I'm gearing up for either the Gulag or Gitmo! Send cookies.
Wednesday, November 4, 2009
Yesterday was the 60th birthday of the Navy League, a major observance of "Fleet Week." The New Orleans celebration was meticulously planned down to the last detail, even bringing in five crew members from the USS New Orleans as special guests. Impressive young men they were. Impressive, indeed.
But, as strong and handsome as those young sailors were in their spotless white uniforms, and as tasty as the food was, and as nice as the open bar was (don't you just love an open bar!), nothing about the evening could hold a candle to the venue.
The Navy League celebration was held in the lovingly restored and newly re-opened "Blue Room" of the Roosevelt Hotel, now a Waldorf Astoria property.
Having regained her former name -- the name of her glory days -- she was, yesterday evening, elegant, dripping in history, and a magnet for memories: a grand lady, properly courted and attended to by an adoring throng. I thrilled as a sharply uniformed doorman greeted us and welcomed us to enter the door he held open with pride and a genuine smile.
Four years ago, in August of 2005, this hotel was the Fairmont New Orleans. Her guests were permitted to hunker down and engage in "vertical evacuation" for Hurricane Katrina -- a formerly common practice of checking into a high-rise downtown hotel to ride out approaching storms. (You'll notice I said "formerly" -- not any more. If the order to get out of Dodge is issued today, then everyone must get the hell out of Dodge, hotel employees and all.) After the storm passed, the hotel's management brought in chartered buses to transport the guests to safety in their Dallas property, then it set about assessing the damage sustained by the luxury hotel.
And the Fairmont sat vacant.
It sat abandoned and vacant for years, its intricate mosaic tile floors filthy, its traditionally gleaming brass handrails dull and lackluster, its artfully detailed frescoes fading in the humidity, plywood boards blocking out people and sunlight. No floor shows in the Blue Room, no "Angel Hair" Christmas decorations in the lobby that stretches an entire city block.

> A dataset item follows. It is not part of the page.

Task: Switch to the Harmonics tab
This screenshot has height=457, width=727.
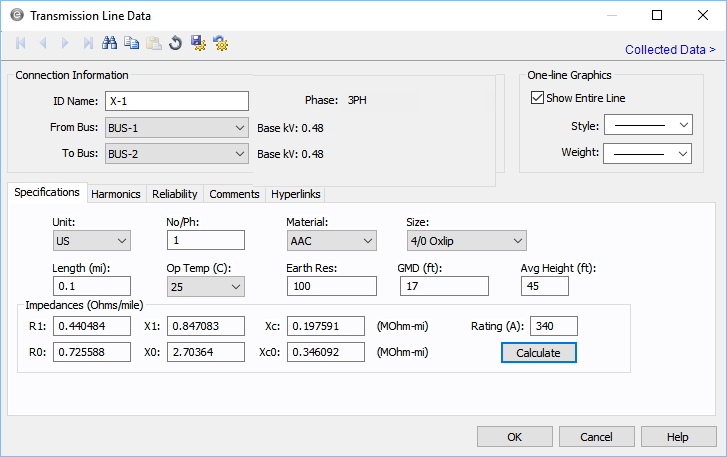Action: (x=116, y=194)
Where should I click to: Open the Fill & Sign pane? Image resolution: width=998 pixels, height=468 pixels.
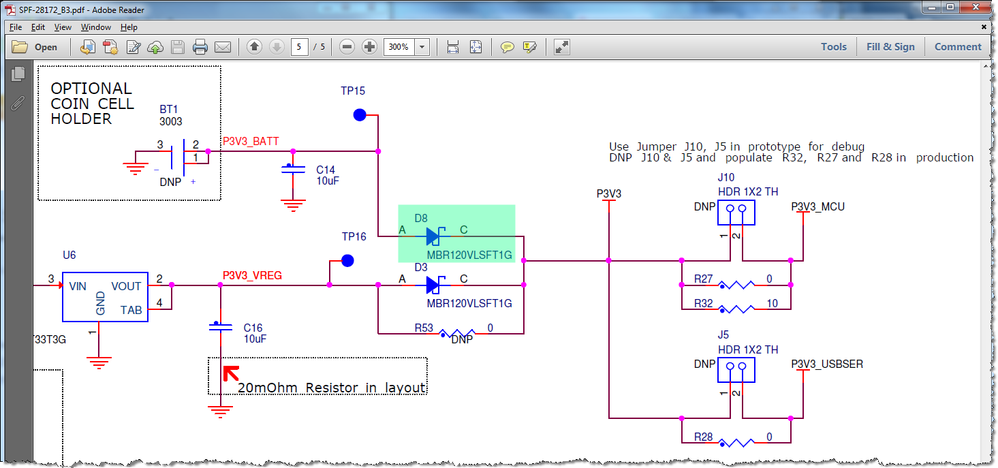pyautogui.click(x=890, y=46)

No celebrities to take up an entire floor and order specially-made peanut-butter-and-banana sandwiches from room service, as Elvis did while filming "King Creole." No elected "royalty" to enjoy a cocktail and tryst with his Bourbon Street scarlet lady, as Governor Huey Long did during his reign, later cut short by an assassin's bullet. No Sazerac Bar to break the gender barrier, allowing women to belly up to the bar alongside their male counterparts (to which the ladies took as a duck to water!).
But, two weeks ago, the Roosevelt re-emerged to fanfare and jazz and revelry.
Last night as we prepared to leave, we decided to make "the promenade" down the long lobby and back to the entrance. Holding hands, we silently took it all in --the artistry, the amazing clock that keeps time according to the movements of the Earth, the towering displays of fresh flowers. We listened to echoed memories of our first New Orleans Mardi Gras ball held in the ballroom on the mezzanine, and imagined my parents as a young couple enjoying cocktails and a show featuring comic Brother Dave Gardner in the Blue Room. And we smiled.
Strolling to the parking deck, we passed the still-shuttered Orpheum Theater, deserted former home of the Louisiana Philharmonic, and our reverie was tarnished just a whit. But then, as we approached Canal Street in the car, we saw the lights on the art deco Saenger Theater marquee, illuminated last Thursday for the first time since the Storm. Another thrill, another restored pleasure promised for 2011.
We've learned not to open our hearts to too much relief about our adopted City's recovery -- there's always something around the block to shatter that satisfaction. But today, the return of New Orleans takes mostly giant steps, not just itty-bitty baby steps. And new lights brighten the night sky in the City That Care Forgot more and more often, brighter than before.
I can't wait to see what's next. Or to see the Roosevelt decked out in her Christmas finery!